• **WHAT IS REQUIRED**
Starting at the line that contains "Select the Core" and continuing through the end of the material, write out every line again, requests included, and add -57 to each coordinate in the answers.

— START —

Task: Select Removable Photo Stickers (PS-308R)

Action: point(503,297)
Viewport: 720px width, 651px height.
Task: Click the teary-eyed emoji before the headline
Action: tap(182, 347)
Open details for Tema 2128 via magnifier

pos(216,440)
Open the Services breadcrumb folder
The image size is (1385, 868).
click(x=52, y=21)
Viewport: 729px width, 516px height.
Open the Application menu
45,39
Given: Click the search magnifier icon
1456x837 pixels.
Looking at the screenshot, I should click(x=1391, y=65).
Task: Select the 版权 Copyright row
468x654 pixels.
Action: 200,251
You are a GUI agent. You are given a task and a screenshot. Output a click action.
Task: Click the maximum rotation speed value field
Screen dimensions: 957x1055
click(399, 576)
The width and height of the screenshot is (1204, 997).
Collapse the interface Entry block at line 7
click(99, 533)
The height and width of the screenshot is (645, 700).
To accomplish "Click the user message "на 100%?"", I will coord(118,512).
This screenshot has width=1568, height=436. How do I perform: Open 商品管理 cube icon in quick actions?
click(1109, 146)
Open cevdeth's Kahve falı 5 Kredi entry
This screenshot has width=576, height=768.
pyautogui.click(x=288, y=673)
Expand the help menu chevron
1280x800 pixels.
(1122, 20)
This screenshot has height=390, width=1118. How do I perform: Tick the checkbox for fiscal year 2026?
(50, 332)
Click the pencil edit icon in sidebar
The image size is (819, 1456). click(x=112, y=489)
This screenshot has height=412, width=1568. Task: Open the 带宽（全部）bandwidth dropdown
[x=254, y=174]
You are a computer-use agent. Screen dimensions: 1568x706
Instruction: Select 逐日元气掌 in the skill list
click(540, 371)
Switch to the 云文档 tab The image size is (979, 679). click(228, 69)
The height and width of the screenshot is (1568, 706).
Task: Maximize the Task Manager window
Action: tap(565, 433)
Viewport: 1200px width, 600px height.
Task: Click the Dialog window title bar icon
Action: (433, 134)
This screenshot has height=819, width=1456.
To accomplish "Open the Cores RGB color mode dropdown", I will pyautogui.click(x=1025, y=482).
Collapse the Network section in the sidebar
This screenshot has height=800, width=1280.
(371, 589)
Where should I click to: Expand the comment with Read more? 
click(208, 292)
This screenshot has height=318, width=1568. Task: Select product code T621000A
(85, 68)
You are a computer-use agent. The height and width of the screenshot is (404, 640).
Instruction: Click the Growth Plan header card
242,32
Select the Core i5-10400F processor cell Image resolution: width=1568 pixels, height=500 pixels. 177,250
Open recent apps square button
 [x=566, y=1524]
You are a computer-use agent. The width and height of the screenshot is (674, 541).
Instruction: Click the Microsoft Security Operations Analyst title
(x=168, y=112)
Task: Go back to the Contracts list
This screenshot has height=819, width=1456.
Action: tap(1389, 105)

— END —

• **RESPONSE**
Select the Core i5-10400F processor cell Image resolution: width=1568 pixels, height=500 pixels. 120,193
Open recent apps square button
 [x=509, y=1467]
You are a computer-use agent. The width and height of the screenshot is (674, 541).
Instruction: Click the Microsoft Security Operations Analyst title
(x=111, y=55)
Task: Go back to the Contracts list
This screenshot has height=819, width=1456.
Action: tap(1332, 48)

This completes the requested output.